Susie demurred. Roy insisted. The kitchenmaid giggled. In the end, Susie had her way, and remained behind, and Roy, very sulkily, went off alone. He returned at six to find that Susie had disappeared. Susie’s mother sniffed, and went on with the dinner, presumably where Susie had left off. The kitchenmaid, questioned by Roy, announced that Susie had gone “out the back” and had not returned. A little later, a man, well-muffled, came to the back door and inquired for Susie.

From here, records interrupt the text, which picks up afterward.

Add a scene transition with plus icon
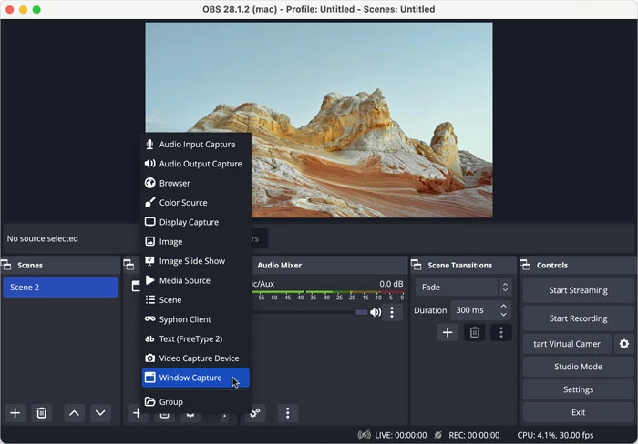The width and height of the screenshot is (638, 444). (x=448, y=333)
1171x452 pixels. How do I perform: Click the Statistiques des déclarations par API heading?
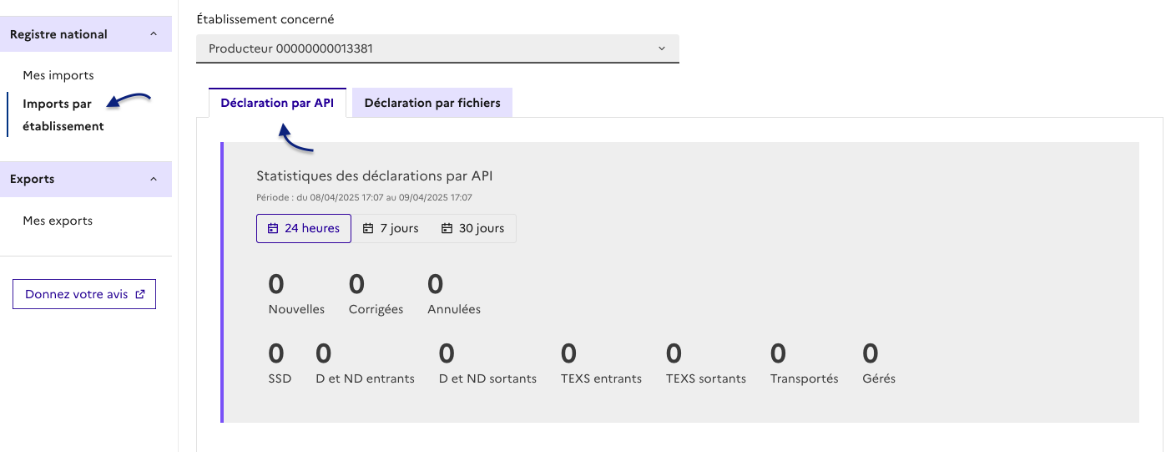click(374, 176)
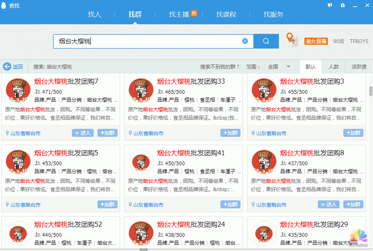Screen dimensions: 373x251
Task: Click avatar of 烟台大樱桃批发团购41 group
Action: point(141,162)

By ten o’clock that night three of the squire’s guests had telephoned to say that their cars were fog-bound, the dinner was eaten, and it was declared impossible for Mrs. Cozens to find her way home that night. So she was given a camp-bed in the kitchenmaid’s room, and by eleven o’clock all lights in the big house were extinguished and everything was quiet. Later on in the week, Mrs. Cozens told several sympathizers, including the gentlemen of the press, that she did not sleep a wink all night
“I had them premonitions,” she declared, “d’reckly I saw that man. Like a commercial he was, only more so. Asked right out for her as bold as brass, and her engaged to one man and as good as half-promised to another. I soon sent him off with a flea in his ear. I’ve got a good eye for picking out faces, and if he wasn’t the very spit and image of that monster—what was his name, now? —I remember thinking it suited him right down to the ground!— oh, Cutler. That’s it. Cutler. I don’t read the Sunday papers for nothing. Got a regular gallery of murderers, I have, in the back of me head, and although he was let off with a caution, I reckon he’s a murderer as sure as eggs is eggs.